Dams Dug on the Red River

Joseph Bailey
As the ships and men of Nathaniel Bank's Red River Expedition retreated, a serious problem was encountered. The water had fallen and Admiral David Porter could not get his ships over the Alexandria falls. There was only three feet of water, but the ships had an absolute minimum of 7 foot drafts. This was a major issue, since if the ships could not continue sailing, the entire fleet and army would soon fall into Confederate hands. A solution was devised by Lieutenant Colonel Joseph Bailey, who had been a civil engineer before the war. He suggested building a dam to raise the water level so the ships could sail over the rocks, and then destroy it so they could continue sailing down the river. Many officers thought this a harebrained idea, but Banks adopted it as the best option he had.

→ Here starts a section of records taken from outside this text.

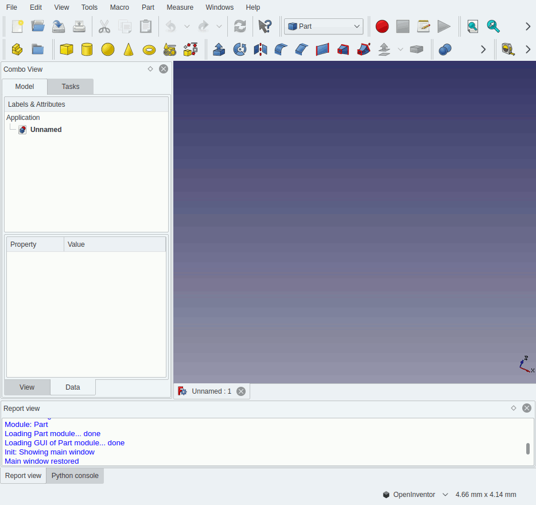Viewport: 536px width, 505px height.
Task: Apply the Fillet tool
Action: point(281,49)
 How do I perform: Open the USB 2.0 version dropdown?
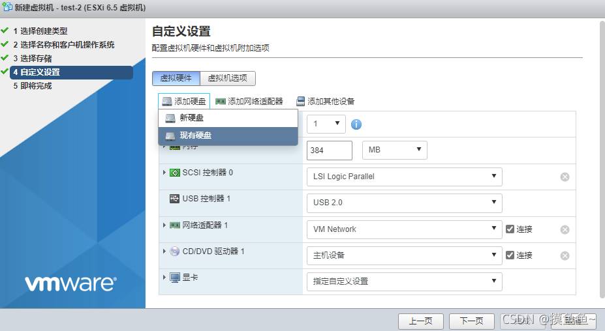click(403, 203)
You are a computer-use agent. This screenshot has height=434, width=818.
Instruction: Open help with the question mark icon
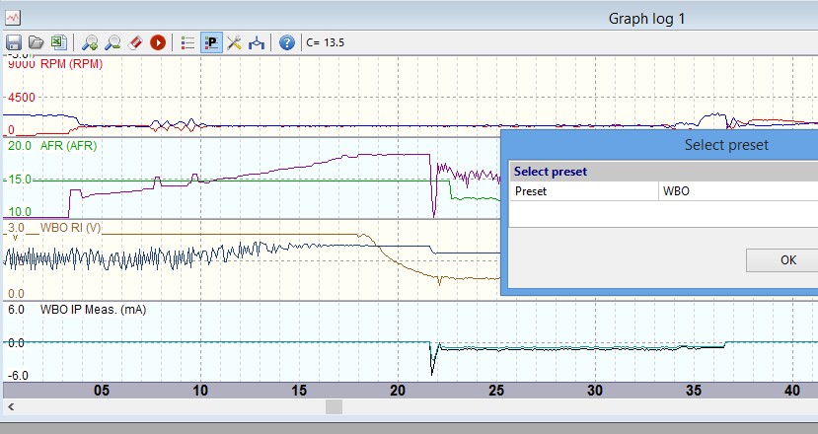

Remnants of the dam in 1984
The work was begun 150 years ago today, and for ten days the army worked hard on the dams, knowing they had little time to save the fleet. As the dam rose higher the water began to rise. But on May 9th at 5:30 am part of the dam broke away, and the water began to quickly rush out. Several of Porter's boats were able to sail down before the water fell too low, but some were still stranded above the falls. So Bailey ordered the men to repair the dam and build two smaller ones to release the pressure. This time the plan worked. The remaining ships crossed the falls, and the dam was breached on May 13th so the ships could sail down the river.

The dam
Bailey's Dam, as the work was called, was one of the greatest engineering feats of the entire Civil War. He was presented with a difficult problem, but was able to solve it and save the fleet and army. The government recognized the value of his service, and he received one of only fifteen votes of the Thanks of Congress given during the Civil War, and was the lowest ranking man to do so. Bailey served in the Western Theater for the rest of the Civil War, commanding at various times a brigade of engineers and a division of cavalry. After the war he moved to Missouri and was elected sheriff, and was killed on May 21, 1867 by two thieves while making an arrest. He was posthumously promoted to brevet major general as a recognition of his service to the United States.